I am currently reading Influencer: The Power to Change Anything by Kerry Patterson. Great book that spells out a few points. The main one is that motivation by itself is not good enough to engender real change. That is why most of us fail at dieting, we are motivated as heck. We understand the adverse health outcomes. We get the positive benefits of looking great and feeling better and living longer. Motivation is NOT the issue. The missing piece in most of these debates is, ability. We simply lack the real world tools to make the change. We have not acquired the skills needed (the right ones not the mythical ones). Our inability to sift through the double-speak means we often exercise the wrong toolsets (fad diets, ab machines, etc). We need to understand this dual nature (motivation/ability) to be able to unlock personal, professional and political change.

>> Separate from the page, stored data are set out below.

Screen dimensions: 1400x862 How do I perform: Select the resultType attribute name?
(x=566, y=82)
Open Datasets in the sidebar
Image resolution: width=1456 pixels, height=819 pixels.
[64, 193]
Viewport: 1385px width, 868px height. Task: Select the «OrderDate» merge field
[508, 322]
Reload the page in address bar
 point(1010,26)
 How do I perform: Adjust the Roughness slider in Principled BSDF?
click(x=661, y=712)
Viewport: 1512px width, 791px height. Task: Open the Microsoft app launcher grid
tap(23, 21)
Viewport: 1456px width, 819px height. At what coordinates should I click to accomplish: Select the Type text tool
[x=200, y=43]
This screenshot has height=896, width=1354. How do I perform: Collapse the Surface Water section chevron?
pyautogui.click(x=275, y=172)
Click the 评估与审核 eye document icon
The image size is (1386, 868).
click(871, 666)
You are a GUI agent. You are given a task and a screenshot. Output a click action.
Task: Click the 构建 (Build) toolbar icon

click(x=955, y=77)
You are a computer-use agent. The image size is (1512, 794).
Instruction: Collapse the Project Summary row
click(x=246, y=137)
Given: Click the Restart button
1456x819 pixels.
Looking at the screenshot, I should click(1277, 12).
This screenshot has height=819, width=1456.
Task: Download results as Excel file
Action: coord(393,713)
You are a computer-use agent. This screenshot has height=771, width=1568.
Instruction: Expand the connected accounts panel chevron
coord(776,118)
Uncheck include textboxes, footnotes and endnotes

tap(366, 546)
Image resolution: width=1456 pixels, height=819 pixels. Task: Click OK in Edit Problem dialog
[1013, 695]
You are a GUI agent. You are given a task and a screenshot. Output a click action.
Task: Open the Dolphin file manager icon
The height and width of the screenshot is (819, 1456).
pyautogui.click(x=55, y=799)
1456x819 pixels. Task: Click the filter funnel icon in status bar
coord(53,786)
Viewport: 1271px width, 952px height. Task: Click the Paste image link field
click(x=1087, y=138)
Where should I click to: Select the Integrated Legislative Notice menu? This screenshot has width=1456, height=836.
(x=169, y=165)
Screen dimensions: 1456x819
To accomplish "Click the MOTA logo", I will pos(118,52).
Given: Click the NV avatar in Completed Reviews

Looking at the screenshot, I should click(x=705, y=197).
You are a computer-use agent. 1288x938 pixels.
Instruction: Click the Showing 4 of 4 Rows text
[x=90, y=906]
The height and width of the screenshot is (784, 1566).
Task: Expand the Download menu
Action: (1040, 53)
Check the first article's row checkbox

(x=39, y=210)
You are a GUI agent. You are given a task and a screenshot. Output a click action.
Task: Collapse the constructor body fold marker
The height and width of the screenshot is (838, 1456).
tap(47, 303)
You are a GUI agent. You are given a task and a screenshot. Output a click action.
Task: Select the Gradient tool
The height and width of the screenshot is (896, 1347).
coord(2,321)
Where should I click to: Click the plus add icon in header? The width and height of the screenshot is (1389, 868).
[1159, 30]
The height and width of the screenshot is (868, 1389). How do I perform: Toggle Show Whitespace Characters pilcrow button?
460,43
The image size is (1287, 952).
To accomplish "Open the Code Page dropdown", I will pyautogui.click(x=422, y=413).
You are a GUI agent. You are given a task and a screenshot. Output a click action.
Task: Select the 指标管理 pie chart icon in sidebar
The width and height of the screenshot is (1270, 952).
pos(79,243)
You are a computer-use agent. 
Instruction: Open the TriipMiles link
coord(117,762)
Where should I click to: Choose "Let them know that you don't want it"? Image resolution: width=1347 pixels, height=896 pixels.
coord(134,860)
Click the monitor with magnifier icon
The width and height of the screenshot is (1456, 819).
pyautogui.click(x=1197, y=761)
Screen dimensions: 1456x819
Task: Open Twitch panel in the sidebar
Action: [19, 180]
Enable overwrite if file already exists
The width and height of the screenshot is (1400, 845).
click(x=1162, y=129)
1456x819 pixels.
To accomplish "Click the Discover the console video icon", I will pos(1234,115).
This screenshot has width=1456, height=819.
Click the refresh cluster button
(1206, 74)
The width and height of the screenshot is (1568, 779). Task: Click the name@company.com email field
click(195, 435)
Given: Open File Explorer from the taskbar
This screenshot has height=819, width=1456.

In our national debates (and our global ones) I believe we all have the right motivation. We get that in many cases we are on the brink. And, in many cases we are not. We understand that to move us forward we need to change the game a bit. Even the most recalcitrant among our civil servants get that the world has changed around us (note the shots across the bow in Wisconsin) and that the pragmatists that were preaching for change over the past ten years were right. But motivation alone will not accomplish the change we need. We must acquire and exercise the correct abilities.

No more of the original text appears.